STOCKBRIDGE -- Marvel and DC joined forces Saturday night for the unveiling of a new exhibit from comic book icon Alex Ross, at the Norman Rockwell Museum.
Fans young and old, of both comic universes, packed the lobby waiting to hear the artist explain how Norman Rockwell influenced his years of award-winning work.
"His work had a huge influence on my work throughout my life an apex to my senses," Ross said in front of a crowd of nearly 70, leading the group through a tour of his work. "I always wanted to follow his lead artistically, especially when I was working on ‘Kingdom Come.' "
The show, "Heroes and Villains: The Comic Book Art of Alex Ross" opened Saturday with a private tour and commentary with Ross and nearly 150 pieces of his work.
The 42-year-old Oregon native said he used Rockwell's style of having live models to create his images of some of the greatest superheroes of all-time, including members of the Justice League like Superman and Batman, their arch-villains, like Lex Luther and the Joker.
Ross first exploded into prominence in 1994 with Marvels, an award-winning, four-issue series co-written with Kurt Busiek, which covered the history of the Marvel Universe through the eyes of a reporter in New York City.

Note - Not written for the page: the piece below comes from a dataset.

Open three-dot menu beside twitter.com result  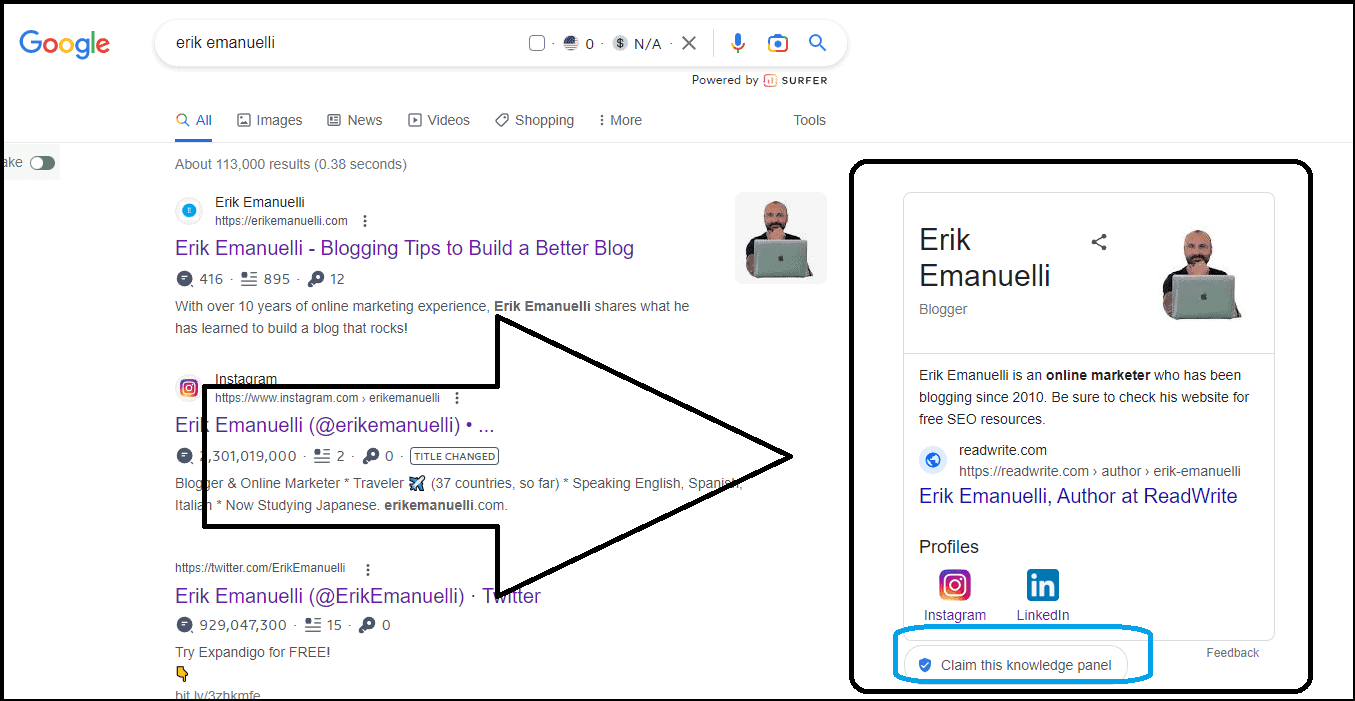click(x=368, y=569)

The series won several Eisner Awards, the comic book version of the Oscars or Emmys.
In 1996, Ross was back with another mini-series, "Kingdom Come." Set in the near future, the series tells the story of the return of Superman from semi-retirement and his attempts to rein in a new generation of unruly super-powered heroes. That series also won several awards.
Since then, he has been in great demand by comic publishers. Ross credited Rock well, whom he discovered as a youngster, with being a major influence in his work.

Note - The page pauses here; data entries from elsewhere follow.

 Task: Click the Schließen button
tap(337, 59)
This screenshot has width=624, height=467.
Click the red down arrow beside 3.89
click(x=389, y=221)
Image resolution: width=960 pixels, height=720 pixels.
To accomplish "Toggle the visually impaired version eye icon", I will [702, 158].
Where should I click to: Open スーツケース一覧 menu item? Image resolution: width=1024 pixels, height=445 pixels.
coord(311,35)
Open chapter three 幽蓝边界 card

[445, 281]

"His work is so believable," said Karen Mercurio, who drove from Meriden, Conn., with her husband, Dan, to attend the opening. "His characters are transformed from actual people and you can see the details in his work. That's the way Superman would look if he were actually walking the down the street," she said pointing to a nearby cardboard cutout of Ross' work.
Employees at the museum said the event was the biggest opening they've had in a several years and were fielding phone calls throughout the day. Officials are expecting thousands to visit the exhibit over the course of the next few weeks.
For the 6:30 p.m,. opening, more than 400 people had lined up outside the doors. Louis Zanetti, of New York City, said he waited for hours to meet his hero.
Clutching Captain America's shield, Zenetti explained he's had nearly every great comic book artist sign it except one.
"I've left this top spot blank for Ross," he said. "His work, the narrative behind it, speaks to me. I identified with his experiences."
In 2004, Ross released "Myth ology" a reflection his work throughout his lifetime. Zenetti said the book was like "seeing childhood come full circle."